Anastasia und Johann Gramer stifteten 1867 das Beckenkreuz. Woher es seinen Namen hat, erklärt die Aufschrift: "Renoviert 1902 – Anton Plaz, Bäcker". Umgangssprachlich war Anton Plaz der "Beck", weshalb das Kreuz den Namen Beckenkreuz erhielt. Außerdem findet sich auf dem Kreuz der Hinweis auf den Steinmetz A. Weik. Ebenso soll der Text auf dem Sockel wieder sichtbar werden, auf dem steht: "Er trug unsere Sünden selbst an seinem Leibe auf dem Holze. Sei darum gesegnet Holz, wodurch Gerechtigkeit erfüllt wird."

Als das Unternehmen Poppitz die Christusfigur abbaute, zeigte sich auch deren Zustand. Außeneinwirkungen waren auch hier zu sehen. Zudem erkannten die Fachmänner, dass die Figur schon bei früheren Renovierungen mehrfach repariert wurde. In der Werkstatt wird sie gereinigt, genau unter die Lupe genommen und erneuert.

Für das Kreuz muss jedoch ein Ersatz gefunden werden, da es regelrecht zerbröselte. Der bisherige Stein dient jedoch als Muster. "Wenn alles wie vorgesehen läuft, kann das Kreuz kurz vor Ostern wieder aufgestellt und im Zuge der Öschprozession an Christi Himmelfahrt neu geweiht werden", wünscht sich Willi Schaupp.

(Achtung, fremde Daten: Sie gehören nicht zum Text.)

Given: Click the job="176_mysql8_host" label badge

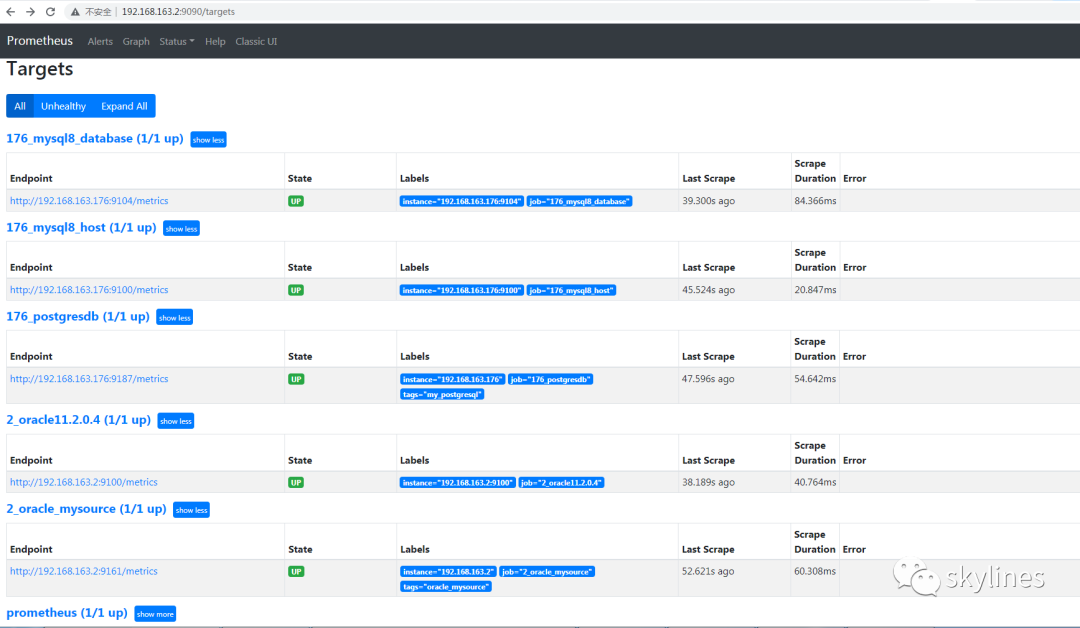Looking at the screenshot, I should [572, 290].
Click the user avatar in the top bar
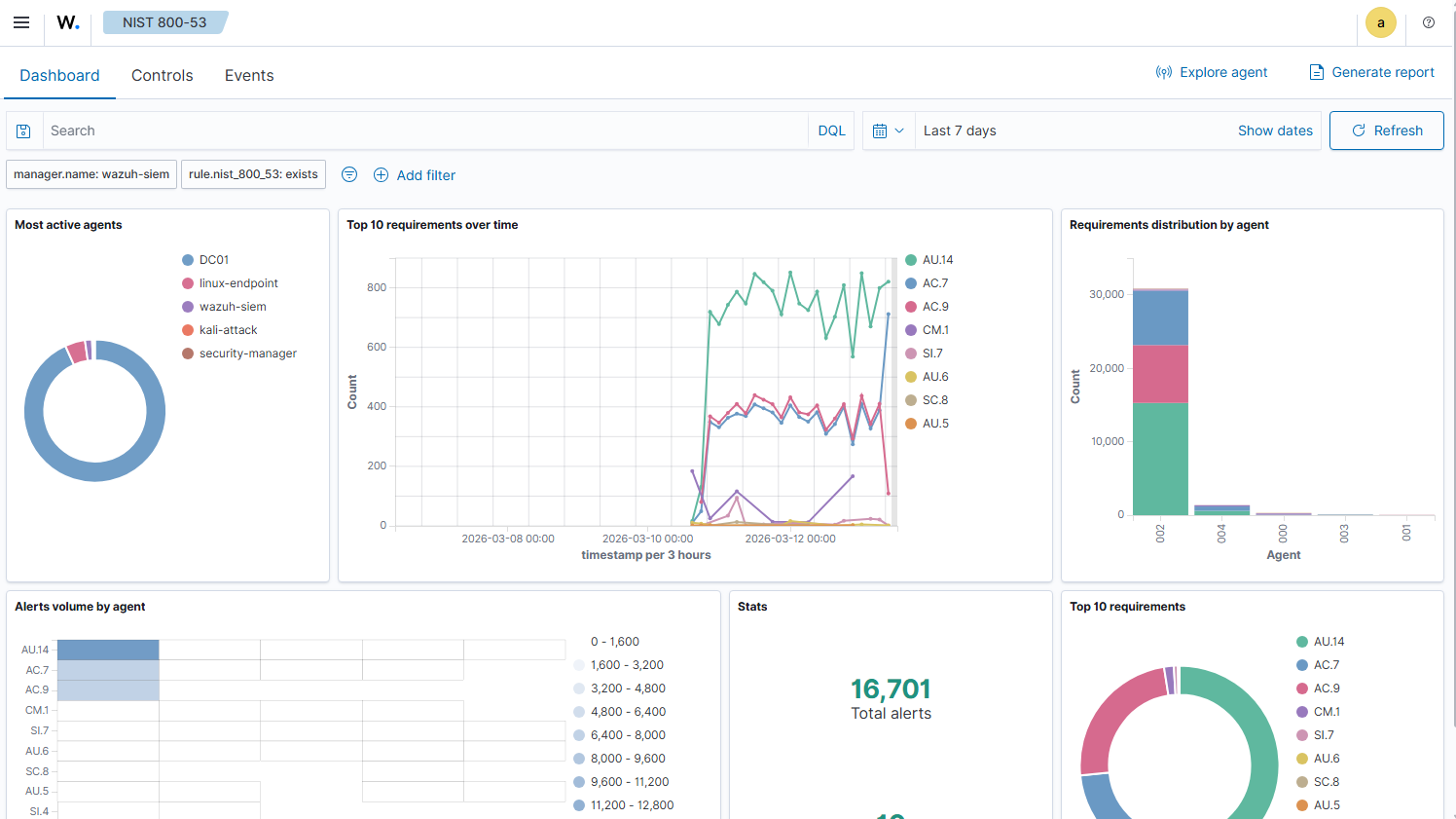Screen dimensions: 1456x819 1381,22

Einige Mitglieder von Heimat & Brauchtum beschäftigen sich gerade mit der Erstellung eines Eisenzauns. Er war vor dem Kreuz einst angebracht. Anhand von Fotos soll er wieder rekonstruiert werden. Für die Sanierung des Kreuzes, das auf Gemeindegrund steht, haben die Gemeinde Eutingen  und die "Stiftung Wegzeichen – Lebenszeichen – Glaubenszeichen" der Diözese Rottenburg-Stuttgart finanzielle Zuschüsse angekündigt, so Schaupp. Einen Großteil der Kosten müsse voraussichtlich über Spenden zusammenkommen.

Spenden nehmen das Pfarramt Eutingen und der Verein Heimat & Brauchtum entgegen. Auf Wunsch können Spendenbescheinigungen ausgestellt werden.